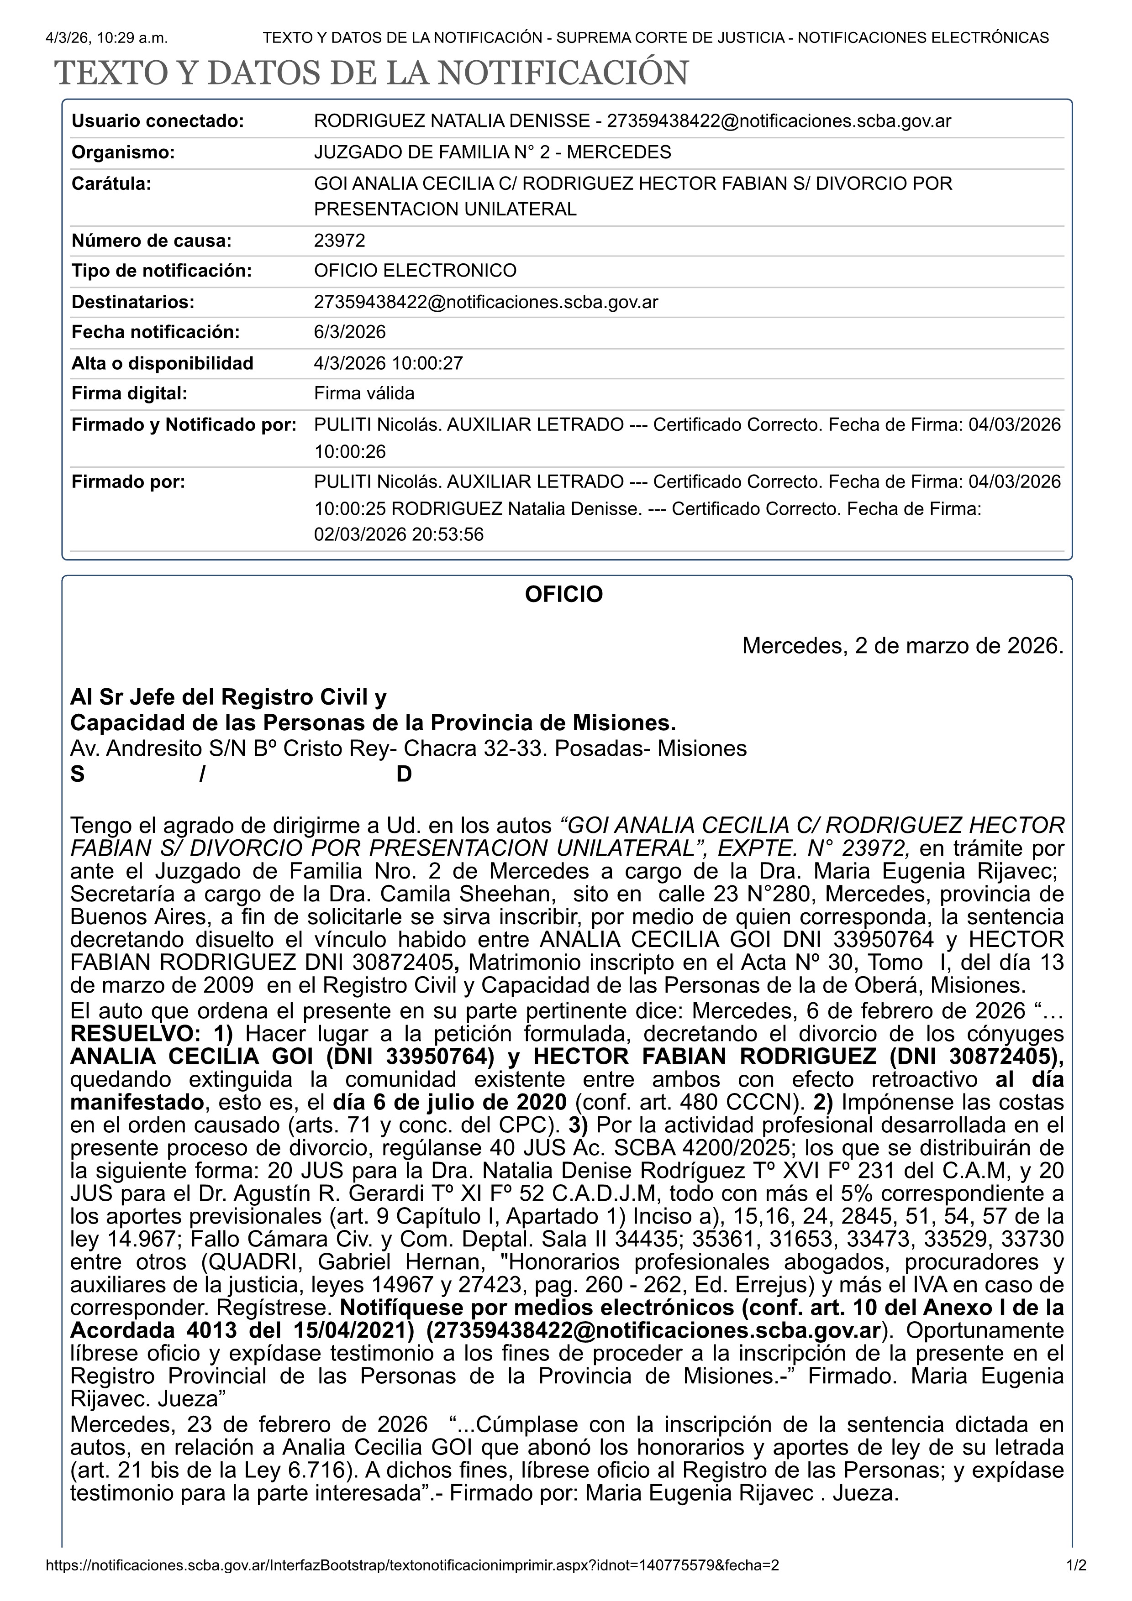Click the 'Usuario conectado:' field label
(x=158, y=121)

• • • • • • •

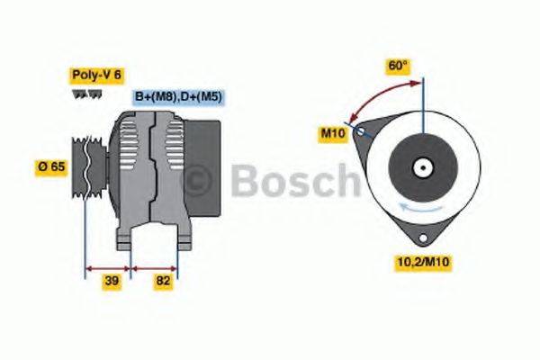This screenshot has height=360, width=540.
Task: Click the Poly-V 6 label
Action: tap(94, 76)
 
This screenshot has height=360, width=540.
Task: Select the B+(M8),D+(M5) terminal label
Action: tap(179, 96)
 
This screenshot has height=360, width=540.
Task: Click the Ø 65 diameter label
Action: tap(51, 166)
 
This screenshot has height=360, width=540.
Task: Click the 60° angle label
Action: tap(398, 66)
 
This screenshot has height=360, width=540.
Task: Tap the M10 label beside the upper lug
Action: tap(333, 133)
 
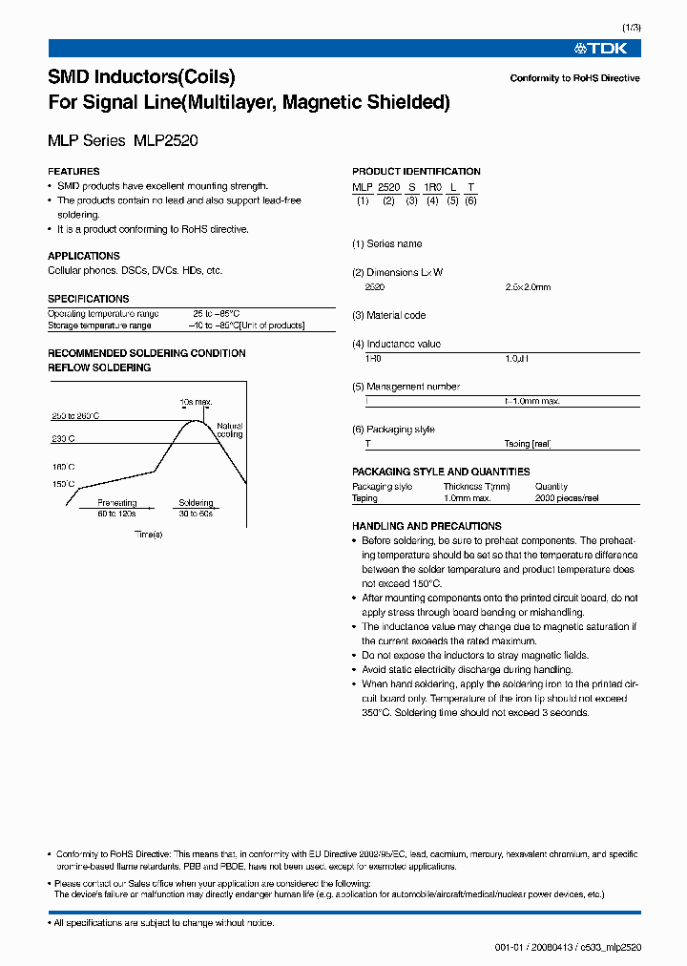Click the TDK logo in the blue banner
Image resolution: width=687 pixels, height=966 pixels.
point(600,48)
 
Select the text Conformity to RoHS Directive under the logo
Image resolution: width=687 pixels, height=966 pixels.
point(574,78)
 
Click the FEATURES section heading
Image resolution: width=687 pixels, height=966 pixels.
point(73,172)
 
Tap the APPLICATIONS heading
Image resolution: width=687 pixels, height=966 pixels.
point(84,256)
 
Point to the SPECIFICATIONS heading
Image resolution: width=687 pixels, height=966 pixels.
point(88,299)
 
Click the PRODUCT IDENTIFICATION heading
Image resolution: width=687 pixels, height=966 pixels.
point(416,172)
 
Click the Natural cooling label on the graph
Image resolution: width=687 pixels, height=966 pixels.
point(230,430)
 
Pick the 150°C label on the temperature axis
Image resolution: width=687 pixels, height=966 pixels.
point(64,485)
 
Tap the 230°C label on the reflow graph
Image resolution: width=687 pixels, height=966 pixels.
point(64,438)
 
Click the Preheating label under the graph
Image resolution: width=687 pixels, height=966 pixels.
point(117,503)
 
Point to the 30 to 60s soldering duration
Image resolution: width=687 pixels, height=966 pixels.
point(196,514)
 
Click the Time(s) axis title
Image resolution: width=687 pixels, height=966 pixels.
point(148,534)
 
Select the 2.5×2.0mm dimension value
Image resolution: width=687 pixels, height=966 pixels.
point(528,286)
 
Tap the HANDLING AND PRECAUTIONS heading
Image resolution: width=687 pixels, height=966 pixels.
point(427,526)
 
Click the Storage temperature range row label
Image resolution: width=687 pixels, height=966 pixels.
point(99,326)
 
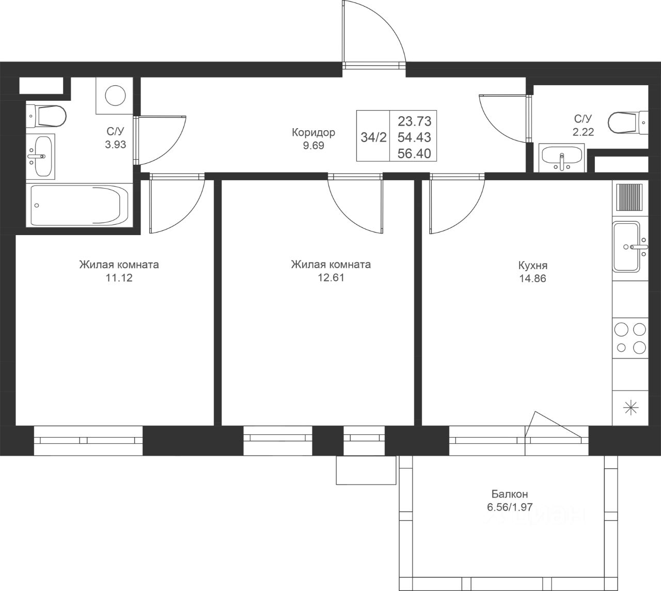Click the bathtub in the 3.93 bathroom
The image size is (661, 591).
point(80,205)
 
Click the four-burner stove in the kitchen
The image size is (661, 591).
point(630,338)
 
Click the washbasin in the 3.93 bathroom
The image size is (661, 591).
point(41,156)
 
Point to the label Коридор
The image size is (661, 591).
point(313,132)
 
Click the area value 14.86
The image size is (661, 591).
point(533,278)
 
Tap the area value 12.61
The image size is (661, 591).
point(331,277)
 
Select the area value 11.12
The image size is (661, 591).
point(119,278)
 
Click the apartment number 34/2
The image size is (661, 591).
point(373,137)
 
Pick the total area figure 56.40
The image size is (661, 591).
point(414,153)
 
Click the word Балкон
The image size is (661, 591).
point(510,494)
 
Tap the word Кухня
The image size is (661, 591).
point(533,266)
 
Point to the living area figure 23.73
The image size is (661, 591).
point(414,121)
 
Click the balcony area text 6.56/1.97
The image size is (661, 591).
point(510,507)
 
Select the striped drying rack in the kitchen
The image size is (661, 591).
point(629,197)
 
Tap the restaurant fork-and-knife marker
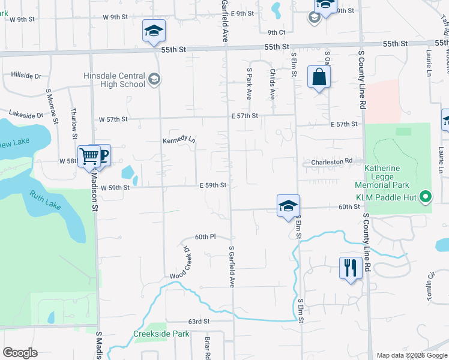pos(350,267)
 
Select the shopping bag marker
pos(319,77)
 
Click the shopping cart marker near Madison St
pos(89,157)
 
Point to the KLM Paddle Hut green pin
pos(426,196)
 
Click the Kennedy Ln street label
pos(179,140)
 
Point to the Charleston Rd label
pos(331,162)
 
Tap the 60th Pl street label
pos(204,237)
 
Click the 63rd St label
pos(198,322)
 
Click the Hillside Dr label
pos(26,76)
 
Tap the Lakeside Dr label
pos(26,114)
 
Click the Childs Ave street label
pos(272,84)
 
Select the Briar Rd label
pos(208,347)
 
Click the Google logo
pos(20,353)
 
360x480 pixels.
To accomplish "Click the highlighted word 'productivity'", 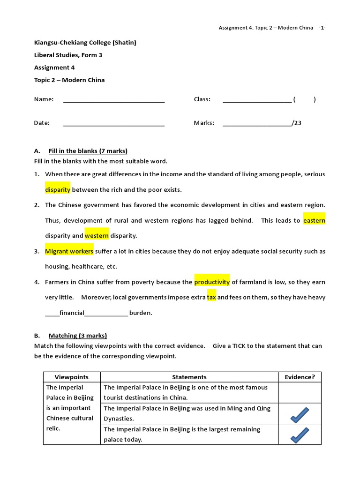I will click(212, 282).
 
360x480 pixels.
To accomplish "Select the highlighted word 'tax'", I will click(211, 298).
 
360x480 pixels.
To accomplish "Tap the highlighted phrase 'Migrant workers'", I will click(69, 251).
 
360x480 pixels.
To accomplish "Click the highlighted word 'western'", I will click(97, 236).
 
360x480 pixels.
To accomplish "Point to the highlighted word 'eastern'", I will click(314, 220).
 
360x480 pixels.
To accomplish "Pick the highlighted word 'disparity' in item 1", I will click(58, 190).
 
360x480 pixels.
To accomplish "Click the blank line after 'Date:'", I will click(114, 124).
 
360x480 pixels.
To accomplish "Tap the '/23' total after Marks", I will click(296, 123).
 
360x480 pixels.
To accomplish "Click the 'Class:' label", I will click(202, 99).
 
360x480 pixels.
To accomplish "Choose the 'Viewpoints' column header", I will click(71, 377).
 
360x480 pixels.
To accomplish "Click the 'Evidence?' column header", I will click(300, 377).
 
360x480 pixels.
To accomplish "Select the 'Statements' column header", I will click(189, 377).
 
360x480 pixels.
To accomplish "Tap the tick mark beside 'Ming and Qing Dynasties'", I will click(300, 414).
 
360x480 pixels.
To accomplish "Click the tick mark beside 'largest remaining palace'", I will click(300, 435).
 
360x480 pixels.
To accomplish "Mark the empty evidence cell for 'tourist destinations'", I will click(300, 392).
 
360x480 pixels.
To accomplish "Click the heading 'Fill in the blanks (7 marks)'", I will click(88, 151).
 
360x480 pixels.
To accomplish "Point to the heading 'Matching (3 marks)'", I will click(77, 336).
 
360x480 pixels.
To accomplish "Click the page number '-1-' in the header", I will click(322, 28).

• • • • • • •

### AIM
Return each line above that contains the string "under", matching case exactly.

### RESPONSE BELOW
Select the text Conformity to RoHS Directive under the logo
Click the Preheating label under the graph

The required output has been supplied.